Postgres handles this situation by having transaction b wait until transaction a completes. Every transaction holds an exclusive lock on its own transaction ID while the transaction is in progress. If you want to wait for another transaction to finish, you can attempt to acquire a lock on that transaction ID, which will be granted when that transaction finishes.4

In our example, Postgres will determine the transaction ID of the other transaction (transaction a) and transaction b will attempt to acquire a lock on the transaction ID of transaction a.5

transaction b is now blocked waiting for transaction a to finish. There are 3 possible outcomes, ordered best to worst:

1. Benign resolution #

transaction a finishes promptly. transaction b fails with the message duplicate key v violates unique constraint "..."

2. Postgres detects deadlock #

If the two transactions are each inserting multiple rows into the table, transaction a may attempt to insert a key previously inserted by transaction b. This causes transaction a to attempt to acquire a lock on transaction b. Now b is waiting on a and a is waiting on b. Deadlock! Postgres detects this after deadlock_timeout and one of the transactions is aborted with this somewhat confusing deadlock error:

ERROR:  deadlock detected
DETAIL:  Process 81941 waits for ShareLock on transaction 924071; blocked by process 81944.
Process 81944 waits for ShareLock on transaction 924069; blocked by process 81941.
HINT:  See server log for query details.
CONTEXT:  while inserting index tuple (0,20) in relation "..."

3. Infinite wait, connection pileup, or other bad things ™ #

Here’s where things can go downhill. If transaction a is never committed, transaction b will remain stalled.

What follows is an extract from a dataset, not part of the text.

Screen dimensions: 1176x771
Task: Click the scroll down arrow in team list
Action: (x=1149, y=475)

This can happen for a few reasons, the most likely being that due to the stalled transactions, some sort of application level, outside-of-Postgres, deadlock occurs. One way this could happen is if the thread running transaction a is actually waiting for output from the thread running transaction b. Any future transactions that attempt to insert v (perhaps a retry?) will join the pileup. If you’re lucky, the situation eventually resolves itself via #1 or #2 before you run out of database connections. If you aren’t lucky, your application will run out of database connections and hang forever.

While unique constraints are great for maintaining application level consistency, they need to be used with care. Besides adding an additional index that must be maintained on-disk and in memory, they can lead to lock contention within Postgres, stalled transactions, and leaked connections.

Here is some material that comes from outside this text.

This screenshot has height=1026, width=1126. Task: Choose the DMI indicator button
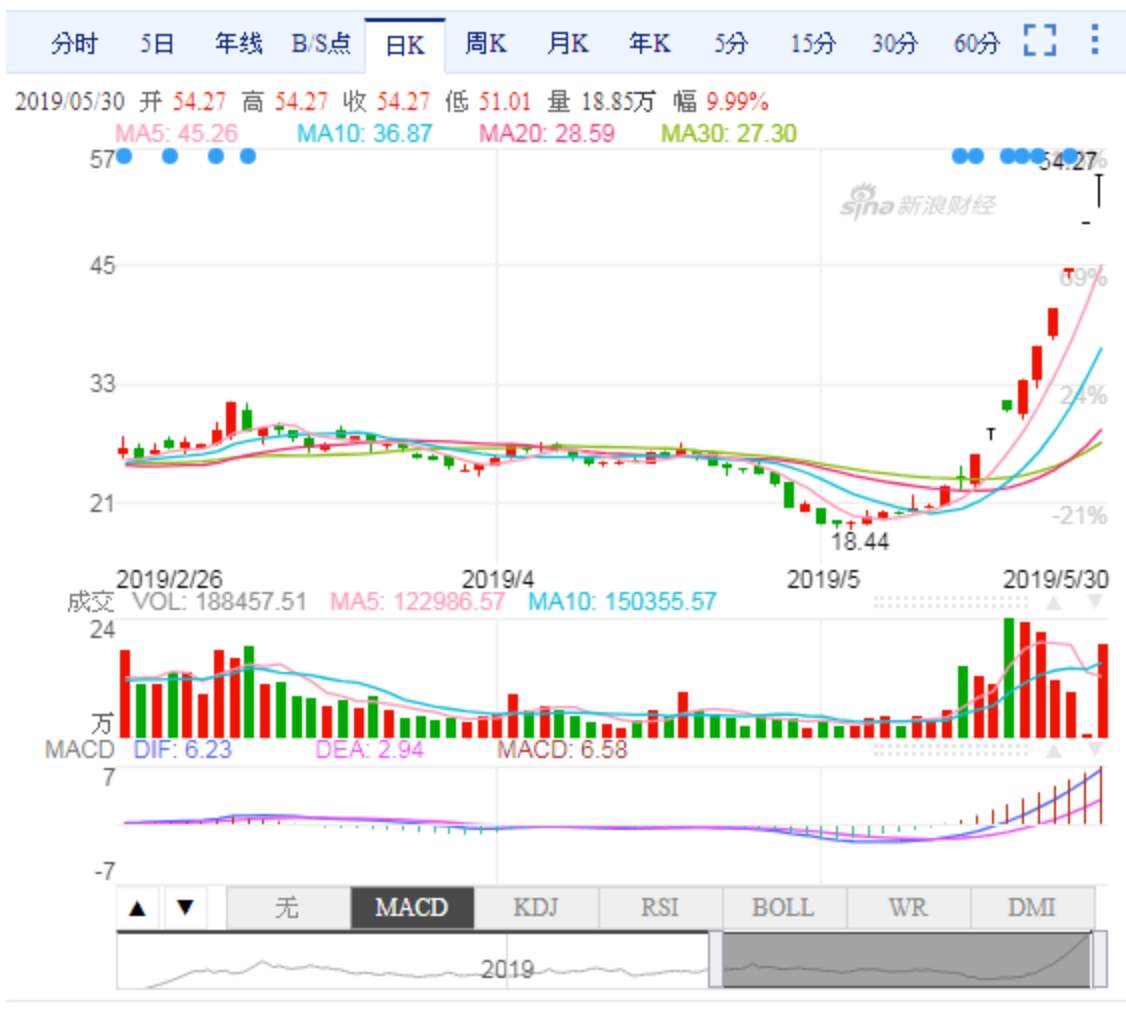pos(1032,908)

Thanks to Leah Alpert for being unlucky enough to run into this in production, and figuring out what was going on. Her research was the basis for this post.


  1. https://www.postgresql.org/docs/9.4/static/indexes-unique.html 

  2. https://www.postgresql.org/docs/9.1/static/runtime-config-locks.html 

  3. https://www.postgresql.org/docs/9.1/static/explicit-locking.html: PostgreSQL automatically detects deadlock situations and resolves them by aborting one of the transactions involved, allowing the other(s) to complete. (Exactly which transaction will be aborted is difficult to predict and should not be relied upon.)  

  4. From https://www.postgresql.org/docs/9.3/static/view-pg-locks.html: Every transaction holds an exclusive lock on its virtual transaction ID for its entire duration. If a permanent ID is assigned to the transaction (which normally happens only if the transaction changes the state of the database), it also holds an exclusive lock on its permanent transaction ID until it ends. When one transaction finds it necessary to wait specifically for another transaction, it does so by attempting to acquire share lock on the other transaction ID (either virtual or permanent ID depending on the situation). That will succeed only when the other transaction terminates and releases its locks. 

  5. Postgres source xwait is the transaction that is also attempting to insert the same value. It’s not obvious to me why Postgres implements unique indices in this way. One could imagine an implementation that let both transactions continue and the second one to commit would fail. One possible explanation is that this prevents the database from doing wasted work.